TASK STATEMENT -> If a line of the material contains "Expand", copy it.

STUDY MATERIAL ->

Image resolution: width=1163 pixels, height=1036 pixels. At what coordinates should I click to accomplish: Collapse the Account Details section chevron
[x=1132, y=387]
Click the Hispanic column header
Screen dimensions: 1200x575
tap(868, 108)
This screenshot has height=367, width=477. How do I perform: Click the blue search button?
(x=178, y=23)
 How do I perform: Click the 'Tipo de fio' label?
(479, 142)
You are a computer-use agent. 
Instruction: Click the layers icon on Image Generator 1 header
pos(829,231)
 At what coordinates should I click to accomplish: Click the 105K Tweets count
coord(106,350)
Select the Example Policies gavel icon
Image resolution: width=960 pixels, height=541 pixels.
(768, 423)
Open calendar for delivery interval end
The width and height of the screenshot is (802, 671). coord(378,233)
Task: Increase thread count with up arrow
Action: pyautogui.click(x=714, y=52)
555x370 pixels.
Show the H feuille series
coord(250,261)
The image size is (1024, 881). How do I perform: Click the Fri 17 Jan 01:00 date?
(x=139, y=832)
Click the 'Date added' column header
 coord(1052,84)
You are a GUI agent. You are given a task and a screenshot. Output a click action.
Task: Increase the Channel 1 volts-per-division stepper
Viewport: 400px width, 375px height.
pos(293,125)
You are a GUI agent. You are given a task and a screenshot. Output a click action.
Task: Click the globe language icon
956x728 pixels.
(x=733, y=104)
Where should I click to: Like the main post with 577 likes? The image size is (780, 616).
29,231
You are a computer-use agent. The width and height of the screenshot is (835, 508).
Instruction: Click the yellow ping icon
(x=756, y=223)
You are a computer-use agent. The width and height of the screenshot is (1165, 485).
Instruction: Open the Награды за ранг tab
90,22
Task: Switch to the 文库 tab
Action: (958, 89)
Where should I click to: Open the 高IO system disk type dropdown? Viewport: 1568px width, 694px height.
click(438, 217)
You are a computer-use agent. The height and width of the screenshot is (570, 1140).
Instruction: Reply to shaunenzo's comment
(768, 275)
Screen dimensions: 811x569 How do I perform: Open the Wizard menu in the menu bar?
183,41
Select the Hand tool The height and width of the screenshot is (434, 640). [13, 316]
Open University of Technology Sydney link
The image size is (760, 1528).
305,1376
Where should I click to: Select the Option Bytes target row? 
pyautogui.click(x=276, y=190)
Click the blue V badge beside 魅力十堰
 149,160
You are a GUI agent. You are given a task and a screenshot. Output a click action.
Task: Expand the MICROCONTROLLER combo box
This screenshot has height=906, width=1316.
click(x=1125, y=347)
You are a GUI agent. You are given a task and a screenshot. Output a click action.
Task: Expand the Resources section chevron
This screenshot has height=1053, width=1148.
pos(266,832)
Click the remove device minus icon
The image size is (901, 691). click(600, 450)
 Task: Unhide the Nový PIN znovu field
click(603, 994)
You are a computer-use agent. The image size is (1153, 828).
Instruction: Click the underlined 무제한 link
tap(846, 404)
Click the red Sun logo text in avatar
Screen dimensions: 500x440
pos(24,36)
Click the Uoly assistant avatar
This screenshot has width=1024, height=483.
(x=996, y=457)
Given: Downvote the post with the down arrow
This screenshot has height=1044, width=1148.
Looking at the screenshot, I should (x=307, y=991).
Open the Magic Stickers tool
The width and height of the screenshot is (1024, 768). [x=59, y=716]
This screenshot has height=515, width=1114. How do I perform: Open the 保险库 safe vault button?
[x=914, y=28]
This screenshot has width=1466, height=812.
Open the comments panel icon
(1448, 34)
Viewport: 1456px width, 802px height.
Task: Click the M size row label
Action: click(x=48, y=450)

RESPONSE AREA ->
Task: Expand the MICROCONTROLLER combo box
Task: Expand the Resources section chevron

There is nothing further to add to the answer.